Palmitoyl acyltransferase zD17 mediates neuronal responses in acute ischemic brain injury by regulating JNK activation in a signaling module.

Although the palmitoyl acyltransferase (PAT) zinc-finger DHHC containing 17 (zD17) has been implicated in genetic neurological disorders by regulating protein palmitoylation, the role of zD17 in acute brain injury remains unknown. Here, we report that zD17 contributes to acute ischemic brain injury via a mechanism independent of its PAT activity.

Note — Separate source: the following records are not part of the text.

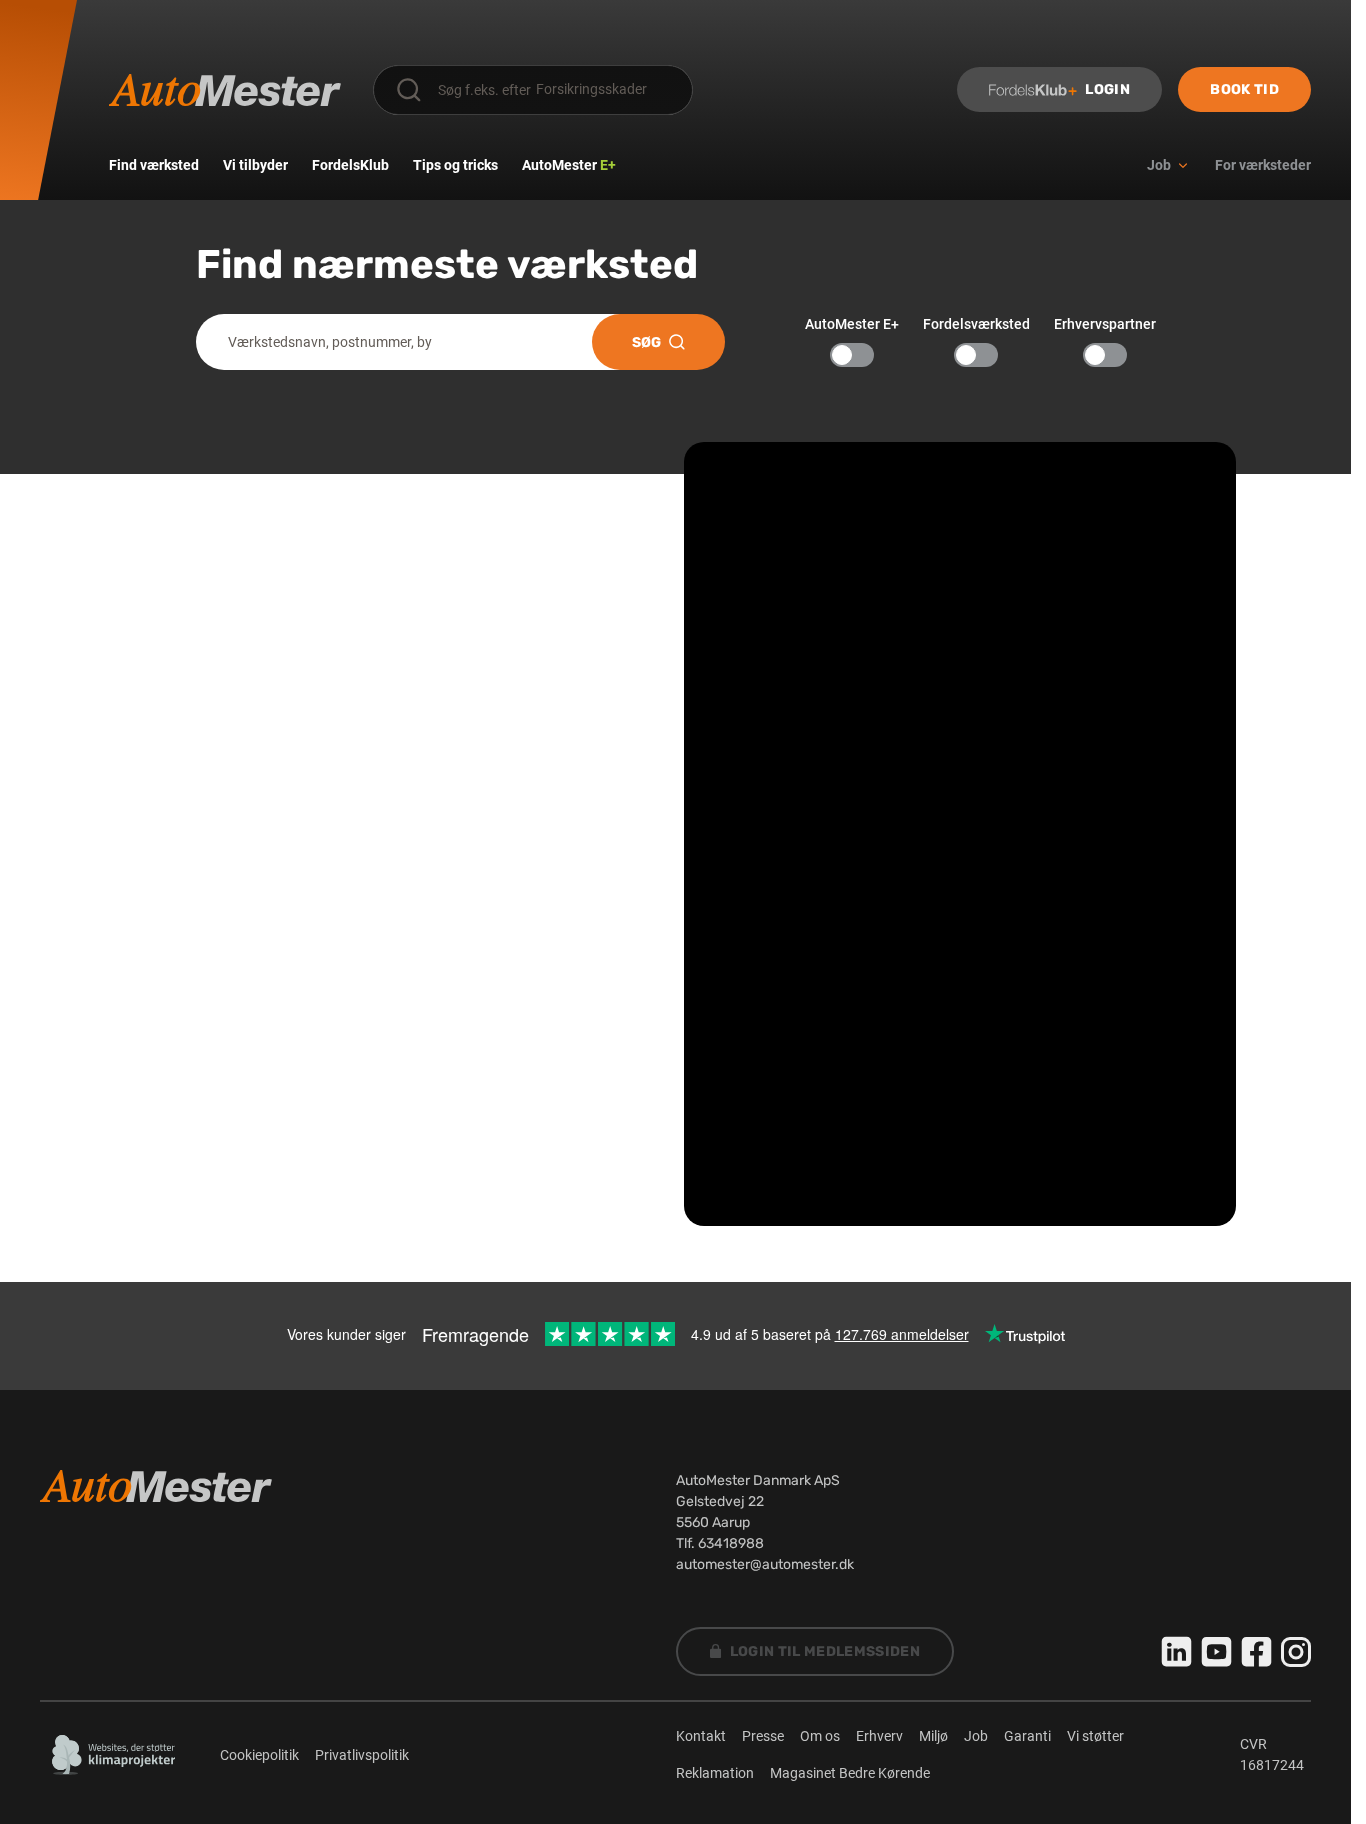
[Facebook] (1257, 1652)
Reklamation (715, 1773)
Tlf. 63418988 (720, 1543)
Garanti (1027, 1736)
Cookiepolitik (259, 1755)
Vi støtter (1095, 1736)
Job (976, 1736)
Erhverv (879, 1736)
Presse (763, 1736)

We have found that zD17 directly interacts with c-Jun N terminus kinase (JNK) to form a signaling module for JNK activation. Pathological stressors induce the zD17-JNK interaction, which promotes downstream neuronal cell death signals. We have developed novel peptides targeting the JNK-interacting motif on zD17 to selectively block the enhancement of the zD17-JNK interaction and the activation of JNK isoforms 2 and 3. Application of these peptides successfully blocks JNK activation and neuronal cell death pathways, protects cultured neurons from excitotoxicity, and dramatically reduces brain damage and behavioral deficits in a rat model of focal ischemic stroke. Our findings indicate zD17 as a key player in ischemic stroke and suggest the potential therapeutic value of targeting the zD17-JNK interaction for acute brain injury.